Charter schools chief
suddenly quits post
The swift departure of the new
appointee surprises the board
Just five months after being named the first executive director of Hawaii's 26 charter schools, Dewey Kim has abruptly resigned from the state job, citing inherent conflicts in the position as well as personal reasons.
The decision shocked the charter school community as well as the Board of Education, which appointed him to the new position on Jan. 23, after a delay of several months.
"He was our warrior, he is a brilliant guy," said Steve Hirakami, president of the Hawaii Charter Schools Network. "We have to regroup. This has been really devastating for me personally as well as professionally. I'm really concerned about his health."
Kim submitted his letter of resignation on June 14, and was hospitalized later in the week for a couple of days, Hirakami said. A former deputy attorney general, Kim had worked nonstop since taking on the job, which he described as the hardest in his life, said Donna Estomago, former president of the charter schools network.
The executive director of the Charter School Administrative Office, a position created last year, has an inherent tension built into it. The director serves as the official advocate for the charter schools while also overseeing them on behalf of the Board of Education. And it's more than serving two masters, because the charter schools are diverse, each with individual needs. Charter schools are designed to provide alternatives to traditional public schools, and are free of many state regulations.
Kim did not return calls seeking comment yesterday, but he pointed to several factors in his letter of resignation. His resignation is effective Friday.
"The five-month delay in the appointment to the position put me way behind in trying to understand the complexities of the issues involving the charter schools," Kim wrote.
"In addition, as recognized by the board and the charter schools, the executive director's position is to support the charter schools, but he is an employee of the board. This has caused many problems, because often the position of the two sides is not the same and sometimes at odds. This makes problem solving extremely difficult. In addition, there are personal family considerations that affect my decision."
Kim served as legal adviser to the Board of Education during his 17 years with the Department of the Attorney General. He later headed the state Medicaid Investigation Division before going into private practice.
His new job was supposed to have begun on Oct. 1, but Kim's appointment was delayed because the Board of Education thought the law required it to choose among more than one nominee. The charter schools wanted to submit only their unanimous choice, Kim, after interviewing the top seven of 23 candidates. Ultimately, the board hired Kim without reviewing other applicants, but the delay made his job more difficult.
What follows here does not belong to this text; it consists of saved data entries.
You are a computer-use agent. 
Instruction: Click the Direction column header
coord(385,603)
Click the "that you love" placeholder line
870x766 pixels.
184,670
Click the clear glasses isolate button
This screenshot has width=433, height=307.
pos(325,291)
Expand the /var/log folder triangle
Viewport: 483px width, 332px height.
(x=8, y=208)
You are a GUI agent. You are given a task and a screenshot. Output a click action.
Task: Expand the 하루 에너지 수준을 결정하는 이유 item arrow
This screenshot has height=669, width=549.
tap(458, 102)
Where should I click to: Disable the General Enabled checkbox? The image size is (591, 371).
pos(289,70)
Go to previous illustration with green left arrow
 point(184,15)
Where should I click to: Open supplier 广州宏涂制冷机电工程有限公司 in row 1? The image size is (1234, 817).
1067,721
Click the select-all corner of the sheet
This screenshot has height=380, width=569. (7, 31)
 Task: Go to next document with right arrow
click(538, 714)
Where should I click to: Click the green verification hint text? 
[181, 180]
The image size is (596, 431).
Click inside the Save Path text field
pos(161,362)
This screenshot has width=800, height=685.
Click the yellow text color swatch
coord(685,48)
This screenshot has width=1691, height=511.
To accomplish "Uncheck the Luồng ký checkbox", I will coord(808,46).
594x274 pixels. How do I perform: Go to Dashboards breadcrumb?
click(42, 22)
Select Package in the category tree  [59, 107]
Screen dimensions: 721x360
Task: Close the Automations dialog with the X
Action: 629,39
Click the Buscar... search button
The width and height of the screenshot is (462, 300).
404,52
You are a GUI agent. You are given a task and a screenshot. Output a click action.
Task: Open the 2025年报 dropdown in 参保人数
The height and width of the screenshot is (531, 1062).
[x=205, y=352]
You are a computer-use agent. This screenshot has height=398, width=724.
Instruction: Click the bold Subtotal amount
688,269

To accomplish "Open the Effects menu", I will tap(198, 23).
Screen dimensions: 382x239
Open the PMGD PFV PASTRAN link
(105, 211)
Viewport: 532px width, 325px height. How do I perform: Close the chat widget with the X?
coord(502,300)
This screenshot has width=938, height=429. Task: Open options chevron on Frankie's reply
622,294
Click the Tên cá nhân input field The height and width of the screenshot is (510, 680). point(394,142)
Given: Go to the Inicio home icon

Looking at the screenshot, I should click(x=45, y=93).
"He was so busy trying to put out all these fires, the legislative session was in swing already, the budget had already been submitted, that he didn't have time to get a staff," Hirakami said. "This is a four- or five-man job. It wasn't something any one man could do."
At its meeting June 10, the Board of Education approved Kim's proposal to recruit several staff members. His decision to resign four days later caught board members by surprise.
"Everyone was shocked and of course very disappointed," said Carol Gabbard, who heads the board's charter schools committee. "We all really like Dewey. I felt like he was handling the job well."
Board Chairman Breene Harimoto said he was "very sorry to see him go."
"We all had very high hopes for seeing that office flourish, and now we have to start all over again," Harimoto said. "It was definitely a difficult job. He was new, the position was new. We were all kind of searching how to make this work."
The board hopes to name a temporary replacement for Kim at its meeting Thursday at Konawaena High School in Kealakekua on the Big Island, "just to keep the ball rolling," Harimoto said. The new fiscal year begins July 1 and the board will not meet again until July 29 because of the summer break.
"Going into this critical juncture, getting the new school year ready, we cannot afford to have nobody in the position," Harimoto said.
Gabbard described the executive director's position as "a difficult job but not impossible."
"I know that in other jurisdictions there are people in that same position," she said. "They say you have to wear two hats."
Hirakami called the position "kind of a consolidation of all the headaches and problems and roadblocks" faced by charter schools. He thanked and praised Kim for his efforts.
"He's the kind of guy that won respect from all parties," Hirakami said. "We've got to reevaluate the structure and how we're going to make this office work. Certainly we can't afford to lose people like Dewey. They come along very rarely."